Speaking to Edge Magazine, Levine admitted that the collaboration with Verbinski didn’t go as planned, but it would merely take the right circumstances to get the project up and running:
“The thing with Gore [Verbinski] didn’t work out, but there’s no such thing as ‘it’s finished’ when it comes to making a movie out of something.
“It’s always about the stars aligning. We’re still focusing on it, but it hasn’t consumed us so much.”
Obviously, Irrational’s main focus Levine was alluding to lies with the release of BioShock: Infinite – due out on October 16th; it’d be foolish to shift priorities now in what are surely the critical final stages of the game’s production.
That being said, the fact that the Time 100 nominee still has the film in the back of mind is commendable.
The reason we’re at this point (and Fresnadillo mentioned it on his way out the door) is because Levine, Take-Two, and Verbinski opted to push for a big-budget-visuals, R-rated production faithful to the canon that no studio would commit to financing – then or now. In a sense, that insistence epitomizes the current state of video games as silver-screen prospects: No longer do the creators of artistically profound and culturally resonant IPs feel subservient to Hollywood film producers and studio executives so as to hand over the keys to a car many of them couldn’t drive straight on a runway (see: Prince of Persia, Doom, Max Payne).

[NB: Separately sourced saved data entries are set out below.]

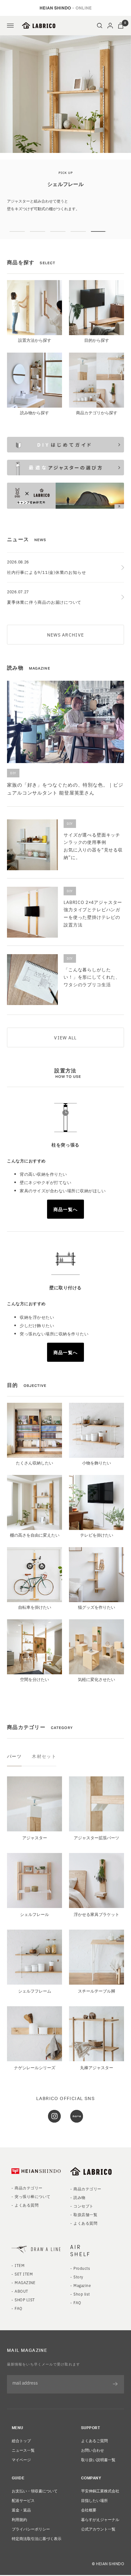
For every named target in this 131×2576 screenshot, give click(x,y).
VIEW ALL (65, 1063)
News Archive (65, 660)
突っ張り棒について (32, 2222)
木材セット (44, 1782)
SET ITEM (24, 2299)
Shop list (81, 2319)
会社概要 (88, 2535)
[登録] (115, 2410)
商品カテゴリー (28, 2213)
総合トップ (21, 2466)
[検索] (99, 25)
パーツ (14, 1782)
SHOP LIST (25, 2325)
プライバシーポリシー (31, 2554)
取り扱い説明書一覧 (98, 2485)
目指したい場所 (94, 2526)
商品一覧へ (65, 1235)
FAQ (18, 2334)
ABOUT (21, 2316)
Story (78, 2302)
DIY (13, 798)
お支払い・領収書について (35, 2516)
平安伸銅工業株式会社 (100, 2516)
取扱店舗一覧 (85, 2240)
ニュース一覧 (23, 2475)
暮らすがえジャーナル (100, 2545)
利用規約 (19, 2545)
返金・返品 (21, 2535)
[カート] (120, 25)
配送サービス (23, 2526)
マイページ (21, 2485)
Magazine (82, 2311)
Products (81, 2294)
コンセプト (83, 2231)
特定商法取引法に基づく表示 (36, 2564)
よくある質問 (26, 2230)
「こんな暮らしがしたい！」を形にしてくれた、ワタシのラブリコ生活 (92, 1003)
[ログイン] (110, 25)
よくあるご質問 (94, 2466)
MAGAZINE (25, 2308)
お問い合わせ (92, 2475)
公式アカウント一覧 (98, 2554)
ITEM (19, 2291)
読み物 (79, 2223)
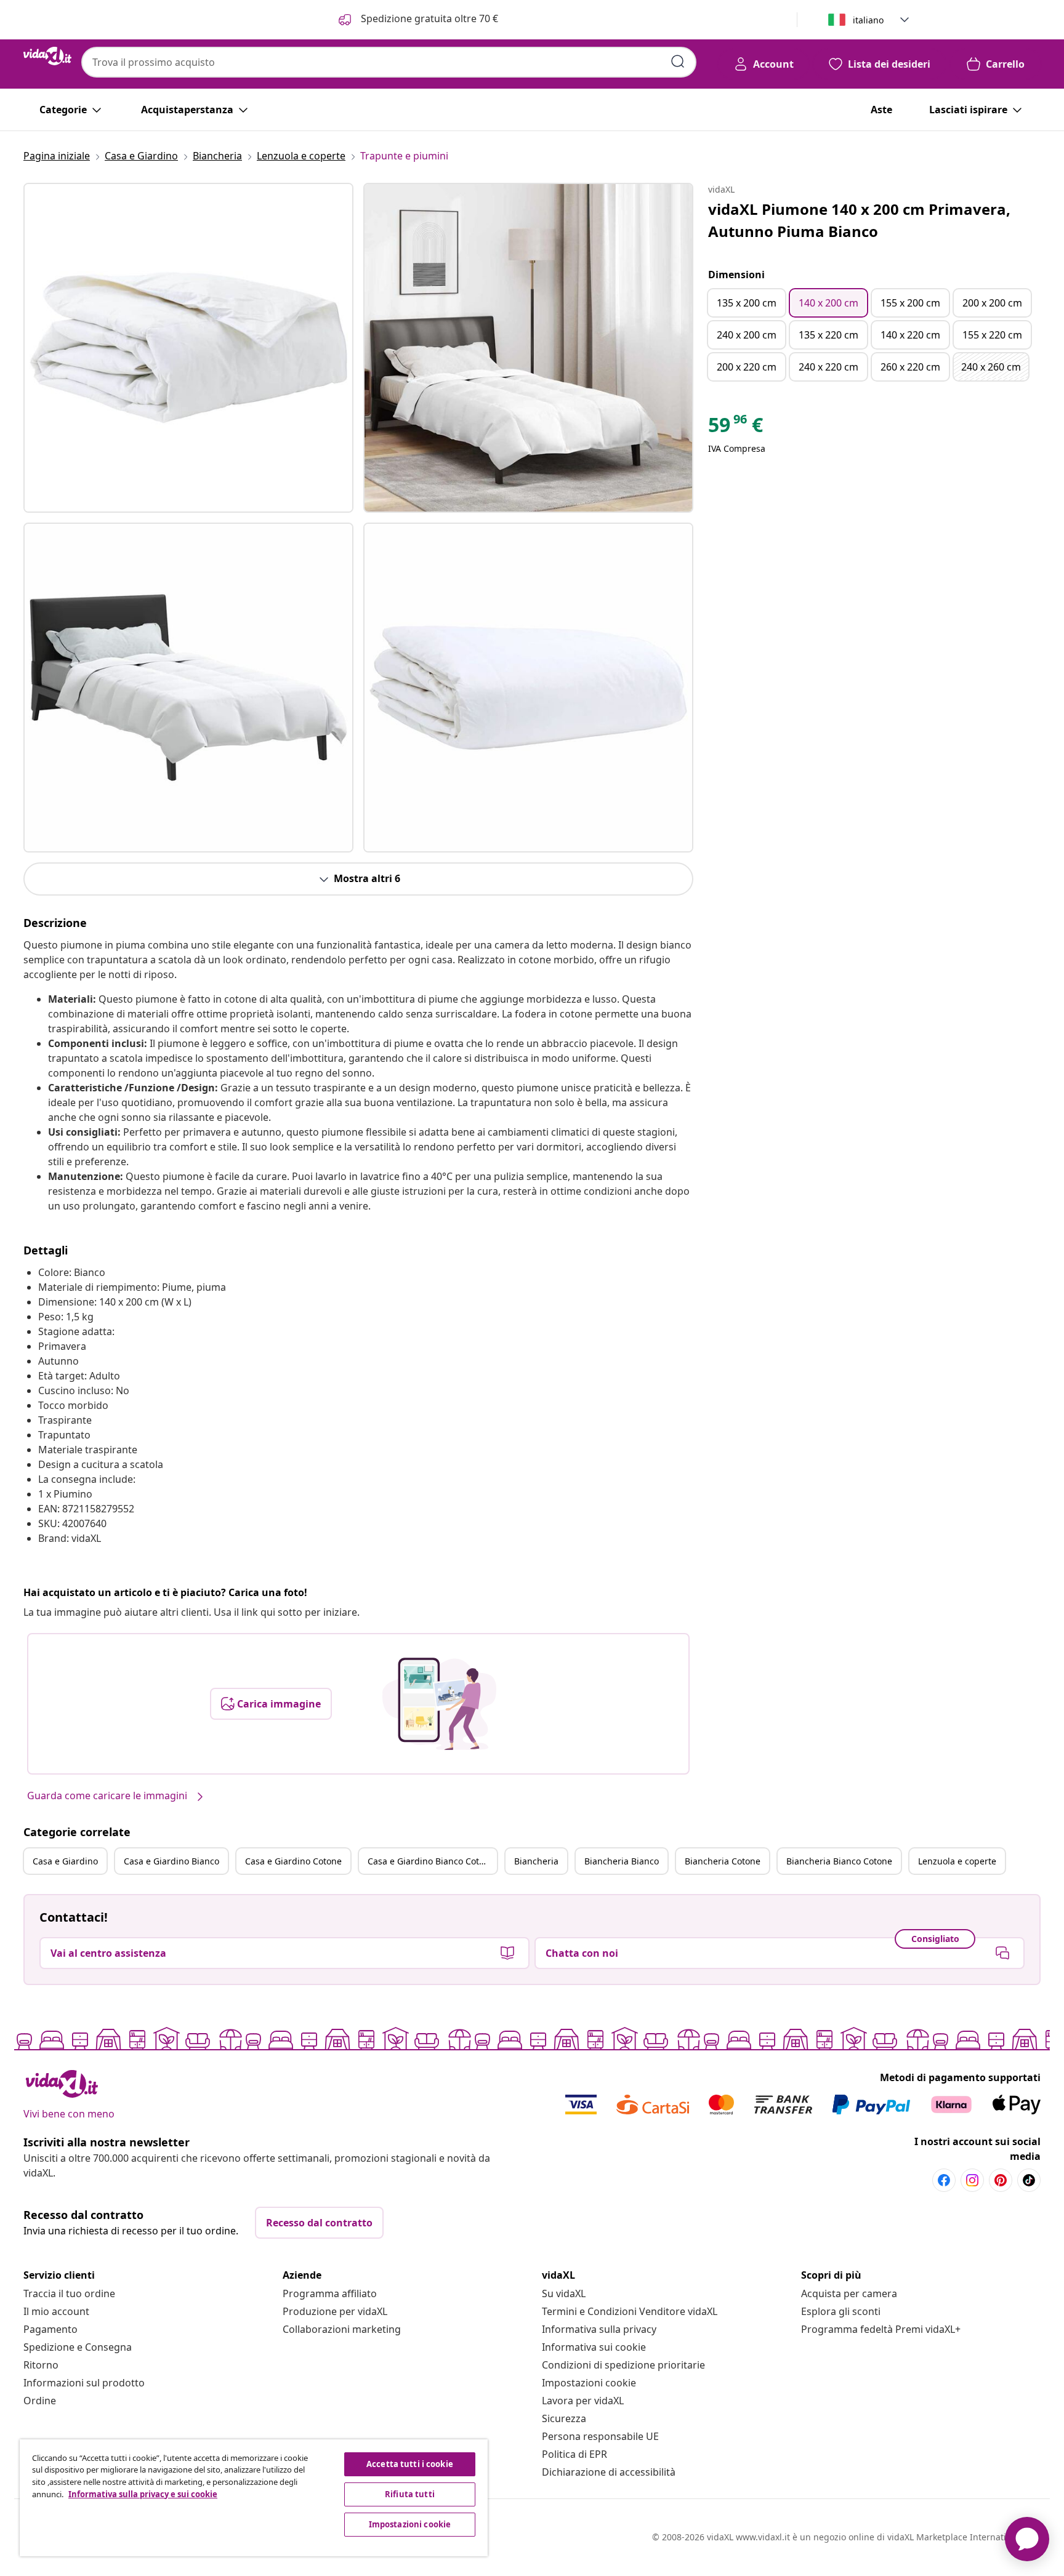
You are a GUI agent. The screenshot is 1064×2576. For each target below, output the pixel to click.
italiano (868, 20)
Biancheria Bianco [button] (621, 1861)
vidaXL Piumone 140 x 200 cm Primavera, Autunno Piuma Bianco (859, 220)
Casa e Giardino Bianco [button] (171, 1861)
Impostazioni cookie (589, 2382)
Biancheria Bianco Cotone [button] (839, 1861)
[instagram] (972, 2180)
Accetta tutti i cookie (409, 2464)
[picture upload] (439, 1704)
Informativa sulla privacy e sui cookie (142, 2494)
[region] (254, 2497)
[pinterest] (1000, 2180)
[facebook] (944, 2180)
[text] (735, 427)
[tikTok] (1029, 2180)
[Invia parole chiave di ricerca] (678, 61)
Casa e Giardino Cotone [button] (293, 1861)
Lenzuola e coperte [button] (957, 1861)
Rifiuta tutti (410, 2494)
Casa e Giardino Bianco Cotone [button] (431, 1861)
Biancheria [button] (536, 1861)
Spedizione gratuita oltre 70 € (428, 18)
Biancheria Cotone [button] (722, 1861)
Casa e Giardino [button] (65, 1861)
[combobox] (388, 62)
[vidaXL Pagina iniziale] (47, 56)
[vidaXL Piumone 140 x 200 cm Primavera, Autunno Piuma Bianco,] (188, 348)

There might have been a time when Uwe Boll was on speed dial, but those days seem to have steadily died out with flop after flop after Razzie Award.
For the BioShock film to see the light of day, it will likely need to see an agreement between Levine – he and his grand ambitions – and a director/film studio willing to go all in. In other words, it could be a while – but it would greatly help in assuring the film is done right.
Ranters, what do you think of the BioShock film and its perpetual limbo? Out of similar stalled video-game movie adaptations like Assassin’s Creed, Halo, and Gears of War, which one would you want to see first?